Items stored from a collection
_ _ _ _ _ _ _
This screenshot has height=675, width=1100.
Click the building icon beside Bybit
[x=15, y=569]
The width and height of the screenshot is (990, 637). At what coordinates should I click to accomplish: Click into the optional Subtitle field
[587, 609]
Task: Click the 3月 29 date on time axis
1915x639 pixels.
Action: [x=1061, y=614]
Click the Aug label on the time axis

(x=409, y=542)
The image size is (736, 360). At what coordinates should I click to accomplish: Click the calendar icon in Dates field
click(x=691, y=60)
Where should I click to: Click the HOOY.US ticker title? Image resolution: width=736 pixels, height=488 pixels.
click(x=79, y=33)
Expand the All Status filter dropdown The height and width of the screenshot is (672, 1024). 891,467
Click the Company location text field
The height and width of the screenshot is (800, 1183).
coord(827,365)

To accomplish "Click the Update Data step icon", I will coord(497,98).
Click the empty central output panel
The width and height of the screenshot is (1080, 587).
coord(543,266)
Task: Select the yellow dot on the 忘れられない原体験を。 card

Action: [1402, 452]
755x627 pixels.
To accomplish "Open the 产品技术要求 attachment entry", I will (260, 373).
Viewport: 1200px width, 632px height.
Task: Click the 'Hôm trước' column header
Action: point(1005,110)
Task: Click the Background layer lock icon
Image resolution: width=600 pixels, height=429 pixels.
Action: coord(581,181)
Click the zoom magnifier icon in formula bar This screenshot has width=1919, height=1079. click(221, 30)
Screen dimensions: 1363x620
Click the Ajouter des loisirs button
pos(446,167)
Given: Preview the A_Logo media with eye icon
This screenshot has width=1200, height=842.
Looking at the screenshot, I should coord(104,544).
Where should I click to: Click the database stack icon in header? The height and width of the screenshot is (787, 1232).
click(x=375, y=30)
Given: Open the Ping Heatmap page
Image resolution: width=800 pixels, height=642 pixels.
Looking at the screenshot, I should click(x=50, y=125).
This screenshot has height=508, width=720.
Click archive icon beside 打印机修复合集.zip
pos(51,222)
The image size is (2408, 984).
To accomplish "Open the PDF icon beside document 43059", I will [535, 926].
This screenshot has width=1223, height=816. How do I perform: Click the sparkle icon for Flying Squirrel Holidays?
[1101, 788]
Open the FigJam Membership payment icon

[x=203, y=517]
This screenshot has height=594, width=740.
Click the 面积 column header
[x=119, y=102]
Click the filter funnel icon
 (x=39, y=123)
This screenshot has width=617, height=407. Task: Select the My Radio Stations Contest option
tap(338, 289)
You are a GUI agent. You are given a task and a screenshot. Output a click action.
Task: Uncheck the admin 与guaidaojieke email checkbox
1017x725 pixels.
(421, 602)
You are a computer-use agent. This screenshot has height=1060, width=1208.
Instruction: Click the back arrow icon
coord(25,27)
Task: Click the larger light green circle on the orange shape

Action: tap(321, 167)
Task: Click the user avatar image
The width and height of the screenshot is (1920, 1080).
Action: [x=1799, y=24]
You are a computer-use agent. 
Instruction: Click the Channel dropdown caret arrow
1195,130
_ _ _ _ _ _ _
Stated exercise.
Rewrite the lines of the records as a numbered list, omitting blank lines. Start at the first line of the records and end with the line that contains "Action: [1402, 452]".

Complete output.
1. This screenshot has height=675, width=1100.
2. Click the building icon beside Bybit
3. [x=15, y=569]
4. The width and height of the screenshot is (990, 637). At what coordinates should I click to accomplish: Click into the optional Subtitle field
5. [587, 609]
6. Task: Click the 3月 29 date on time axis
7. 1915x639 pixels.
8. Action: [x=1061, y=614]
9. Click the Aug label on the time axis
10. (x=409, y=542)
11. The image size is (736, 360). At what coordinates should I click to accomplish: Click the calendar icon in Dates field
12. click(x=691, y=60)
13. Where should I click to: Click the HOOY.US ticker title? Image resolution: width=736 pixels, height=488 pixels.
14. click(x=79, y=33)
15. Expand the All Status filter dropdown The height and width of the screenshot is (672, 1024). 891,467
16. Click the Company location text field
17. The height and width of the screenshot is (800, 1183).
18. coord(827,365)
19. To accomplish "Click the Update Data step icon", I will coord(497,98).
20. Click the empty central output panel
21. The width and height of the screenshot is (1080, 587).
22. coord(543,266)
23. Task: Select the yellow dot on the 忘れられない原体験を。 card
24. Action: [1402, 452]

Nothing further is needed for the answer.